FAQ: What the SOPA soap opera is all about

Concerns about censorship overblown, backers of controversial bill say

By , Computerworld |  Internet

The recently introduced Stop Online Piracy Act has ignited a firestorm of protest from numerous quarters. Many of those opposed to the bill see in it a cynical attempt by the entertainment industry to impose a sort of Internet censorship regime. Supporters downplay that criticism and say the bill is needed to counter the theft of hundreds of billions of dollars worth of U.S. IP annually. Here's what the big fight is all about.

What is SOPA? SOPA is an acronym for the Stop Online Piracy Act ( H.R. 3261 ). It is a bill designed to make it much harder for rogue offshore sites to sell counterfeit U.S. goods, including fake prescription drugs and copyrighted movies and music. Such sites are believed to be causing tens of billions of dollars in losses annually to U.S. companies.

If stopping rogue offshore websites is a good thing, why are so many people upset? Because they believe the proposed cure is worse than the illness. Many fear that SOPA will give content owners and IP owners too much power to go after websites that they deem are dedicated to or contributing to copyright theft or sale of counterfeit goods.

Why do they feel that way? Primarily because of Section 103 of the bill, which deals with a market-based system designed to prevent U.S. funding of sites seen as dedicated to the theft of U.S. property.

Try that again. Basically, Sec. 103 will give the owner of any intellectual property the right to pursue private action against websites that they deem are infringing their rights.

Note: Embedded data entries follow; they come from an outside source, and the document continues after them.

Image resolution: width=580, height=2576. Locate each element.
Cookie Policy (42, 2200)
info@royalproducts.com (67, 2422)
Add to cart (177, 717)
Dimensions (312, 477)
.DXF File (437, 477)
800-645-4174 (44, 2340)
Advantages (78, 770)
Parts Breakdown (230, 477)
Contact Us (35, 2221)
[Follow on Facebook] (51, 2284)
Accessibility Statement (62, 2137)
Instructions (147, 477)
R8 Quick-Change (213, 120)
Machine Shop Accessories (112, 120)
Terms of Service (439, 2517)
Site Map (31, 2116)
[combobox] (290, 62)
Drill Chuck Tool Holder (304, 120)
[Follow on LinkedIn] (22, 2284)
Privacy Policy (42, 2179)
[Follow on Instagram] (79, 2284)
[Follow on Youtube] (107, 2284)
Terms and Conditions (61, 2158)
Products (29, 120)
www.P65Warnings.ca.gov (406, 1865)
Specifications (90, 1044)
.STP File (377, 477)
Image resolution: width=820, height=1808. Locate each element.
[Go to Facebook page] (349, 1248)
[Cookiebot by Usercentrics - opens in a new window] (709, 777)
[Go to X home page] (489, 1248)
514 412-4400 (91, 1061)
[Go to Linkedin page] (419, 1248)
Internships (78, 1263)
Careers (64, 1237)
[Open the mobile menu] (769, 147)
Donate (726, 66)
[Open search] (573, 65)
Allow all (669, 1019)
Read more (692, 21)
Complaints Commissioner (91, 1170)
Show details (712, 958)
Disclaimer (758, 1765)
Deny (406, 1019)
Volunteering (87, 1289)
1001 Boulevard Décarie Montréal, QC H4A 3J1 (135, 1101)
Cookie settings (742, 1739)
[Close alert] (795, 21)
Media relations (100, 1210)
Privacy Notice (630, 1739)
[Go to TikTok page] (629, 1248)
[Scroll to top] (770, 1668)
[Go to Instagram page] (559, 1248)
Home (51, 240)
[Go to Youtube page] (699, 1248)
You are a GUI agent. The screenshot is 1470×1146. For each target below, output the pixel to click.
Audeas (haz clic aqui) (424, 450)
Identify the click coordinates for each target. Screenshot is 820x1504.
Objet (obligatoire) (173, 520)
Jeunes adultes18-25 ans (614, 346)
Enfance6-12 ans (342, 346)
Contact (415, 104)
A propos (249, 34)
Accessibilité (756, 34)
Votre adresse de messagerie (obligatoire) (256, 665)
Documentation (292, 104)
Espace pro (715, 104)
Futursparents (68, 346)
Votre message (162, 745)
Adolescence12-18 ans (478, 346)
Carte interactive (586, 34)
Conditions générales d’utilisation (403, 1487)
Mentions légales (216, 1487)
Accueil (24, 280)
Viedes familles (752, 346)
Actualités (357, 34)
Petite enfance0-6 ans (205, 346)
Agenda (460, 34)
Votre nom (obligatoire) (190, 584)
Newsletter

Under SOPA, IP rights holders will be able to ask payment providers such as MasterCard and PayPal to shut off services to allegedly infringing sites. They would also be able to ask Internet advertising networks to stop providing ads to the websites.

Don't IP owners need some a court order before they ask ISPs and the others to do this? Not really. ISPs will get five days to use all "technical feasible and reasonable" measures to voluntarily comply with the request. Those that do will get full immunity from any liability. Those that don't can be forced to do so under court order.